## EXPLORE THE MATERIAL
a - Write out the portion of the article on mouth breathing during sleep between "Dr. Angela Seabright, D.O., is" and "through your mouth.", inclusive.
b - List every possible cause of mouth breathing that the article on mouth breathing during sleep names.
c - Proceed with the article on mouth breathing during sleep, picking up after its final sentence.

━━━ TEXT SECTION ━━━

Is Mouth Breathing While You’re Sleeping Bad?

Dr. Angela Seabright

| 3 min read

Dr. Angela Seabright, D.O., is a board-certified family medicine physician. As a primary care physician she has experience treating patents of all ages in the inpatient and outpatient setting. She is a care management physician at Blue Cross Blue Shield of Michigan where she collaborates with a multidisciplinary care team in complex case management. She has a special interest in preventative care and health literacy.

If you’ve ever woken up from sleeping with an excessively dry mouth – or drool on your pillow – it may likely be a sign you were breathing through your mouth.
This happens when the body resorts to taking in new air through the mouth versus through the nose. This may be because the nose is congested, such as the case if you are sick or if you have allergies. This can also be caused by enlarged adenoids, which are glands above the roof of the mouth, or if you have a deviated septum or other structural blockage of the nose.

━━━ RECORDED INFORMATION ━━━

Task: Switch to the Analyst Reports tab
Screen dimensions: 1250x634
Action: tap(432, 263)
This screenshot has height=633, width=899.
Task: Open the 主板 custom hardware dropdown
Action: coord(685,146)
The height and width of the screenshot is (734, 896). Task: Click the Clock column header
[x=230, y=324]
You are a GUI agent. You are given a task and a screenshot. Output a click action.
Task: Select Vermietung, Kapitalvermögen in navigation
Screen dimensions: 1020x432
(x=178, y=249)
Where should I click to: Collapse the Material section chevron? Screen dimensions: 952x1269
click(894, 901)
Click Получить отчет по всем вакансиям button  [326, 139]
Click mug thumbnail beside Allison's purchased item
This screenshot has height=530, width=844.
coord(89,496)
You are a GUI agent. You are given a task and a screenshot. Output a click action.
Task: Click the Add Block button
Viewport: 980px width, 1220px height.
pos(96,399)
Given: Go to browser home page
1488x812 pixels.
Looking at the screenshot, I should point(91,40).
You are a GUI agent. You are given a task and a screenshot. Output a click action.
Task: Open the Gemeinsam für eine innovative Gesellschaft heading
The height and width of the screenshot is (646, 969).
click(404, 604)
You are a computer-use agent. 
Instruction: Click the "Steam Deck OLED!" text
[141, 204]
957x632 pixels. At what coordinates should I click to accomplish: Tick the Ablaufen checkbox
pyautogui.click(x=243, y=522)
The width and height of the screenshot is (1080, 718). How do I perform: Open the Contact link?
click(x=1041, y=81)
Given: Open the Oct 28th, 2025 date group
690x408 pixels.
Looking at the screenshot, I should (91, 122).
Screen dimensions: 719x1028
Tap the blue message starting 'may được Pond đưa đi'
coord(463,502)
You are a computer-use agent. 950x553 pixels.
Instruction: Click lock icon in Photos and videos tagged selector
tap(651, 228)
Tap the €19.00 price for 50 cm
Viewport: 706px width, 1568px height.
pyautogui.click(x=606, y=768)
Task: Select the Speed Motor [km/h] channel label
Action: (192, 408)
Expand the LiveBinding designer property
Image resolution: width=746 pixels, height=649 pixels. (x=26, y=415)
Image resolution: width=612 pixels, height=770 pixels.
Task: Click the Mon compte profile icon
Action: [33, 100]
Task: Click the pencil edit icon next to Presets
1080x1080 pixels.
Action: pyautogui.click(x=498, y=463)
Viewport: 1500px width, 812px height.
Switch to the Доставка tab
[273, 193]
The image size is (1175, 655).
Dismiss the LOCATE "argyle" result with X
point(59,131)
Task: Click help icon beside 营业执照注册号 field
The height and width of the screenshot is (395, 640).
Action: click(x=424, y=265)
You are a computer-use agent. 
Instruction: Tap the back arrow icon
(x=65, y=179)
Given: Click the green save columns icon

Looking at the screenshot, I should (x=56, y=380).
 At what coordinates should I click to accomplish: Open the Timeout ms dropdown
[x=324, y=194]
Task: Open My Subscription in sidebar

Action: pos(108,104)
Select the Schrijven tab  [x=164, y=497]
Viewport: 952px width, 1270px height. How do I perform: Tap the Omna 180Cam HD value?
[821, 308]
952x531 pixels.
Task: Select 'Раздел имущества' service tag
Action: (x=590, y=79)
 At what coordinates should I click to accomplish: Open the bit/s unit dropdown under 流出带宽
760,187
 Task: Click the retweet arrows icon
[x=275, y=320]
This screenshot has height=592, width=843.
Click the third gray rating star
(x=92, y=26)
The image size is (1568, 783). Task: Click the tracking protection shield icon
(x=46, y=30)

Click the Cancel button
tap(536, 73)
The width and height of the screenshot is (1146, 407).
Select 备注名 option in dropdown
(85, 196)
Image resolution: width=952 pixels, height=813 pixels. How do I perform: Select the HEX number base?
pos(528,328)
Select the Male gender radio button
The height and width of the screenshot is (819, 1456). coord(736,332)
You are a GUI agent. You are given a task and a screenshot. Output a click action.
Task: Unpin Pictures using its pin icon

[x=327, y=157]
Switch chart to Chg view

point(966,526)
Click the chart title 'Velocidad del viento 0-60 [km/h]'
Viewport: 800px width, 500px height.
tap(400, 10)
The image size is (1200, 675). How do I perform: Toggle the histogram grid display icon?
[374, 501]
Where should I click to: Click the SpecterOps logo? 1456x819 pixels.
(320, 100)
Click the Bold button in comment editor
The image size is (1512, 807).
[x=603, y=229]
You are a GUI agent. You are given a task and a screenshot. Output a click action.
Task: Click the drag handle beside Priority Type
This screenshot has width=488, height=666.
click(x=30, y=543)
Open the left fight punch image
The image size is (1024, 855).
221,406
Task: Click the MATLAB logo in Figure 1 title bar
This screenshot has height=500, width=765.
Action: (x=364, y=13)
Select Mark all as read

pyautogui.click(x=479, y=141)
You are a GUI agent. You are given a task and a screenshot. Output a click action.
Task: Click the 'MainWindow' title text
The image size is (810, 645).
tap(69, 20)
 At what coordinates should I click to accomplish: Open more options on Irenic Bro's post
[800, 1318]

━━━

## ANSWERS BY ITEM
a -
Dr. Angela Seabright, D.O., is a board-certified family medicine physician. As a primary care physician she has experience treating patents of all ages in the inpatient and outpatient setting. She is a care management physician at Blue Cross Blue Shield of Michigan where she collaborates with a multidisciplinary care team in complex case management. She has a special interest in preventative care and health literacy.

If you’ve ever woken up from sleeping with an excessively dry mouth – or drool on your pillow – it may likely be a sign you were breathing through your mouth.

b -
- A congested nose, such as from being sick or having allergies
- Enlarged adenoids
- A deviated septum
- Other structural blockage of the nose

c -
For individuals who occasionally breath through their mouths, this could cause short-term issues. But if mouth breathing is persistent, it could lead to bigger conditions – like sleep apnea – that may require treatment.

How is mouth breathing different than breathing through the nose?

The nose is built to provide the body with clean, warm and moist air.
When you breathe through your nose, the tiny hairs inside (called cilia) filter out things like dirt and pollution, allergens and insects. The nose also has internal structures to keep the air that you breath in moist. And by breathing in air through the nose, it gradually warms up as it travels through the body – making it easier for the tissues in the lungs to absorb.
The mouth does not provide these functions when you take in air. There are no hairs in the mouth to clean the air, and no structures to ensure the air is moist.

What are the symptoms of mouth breathing?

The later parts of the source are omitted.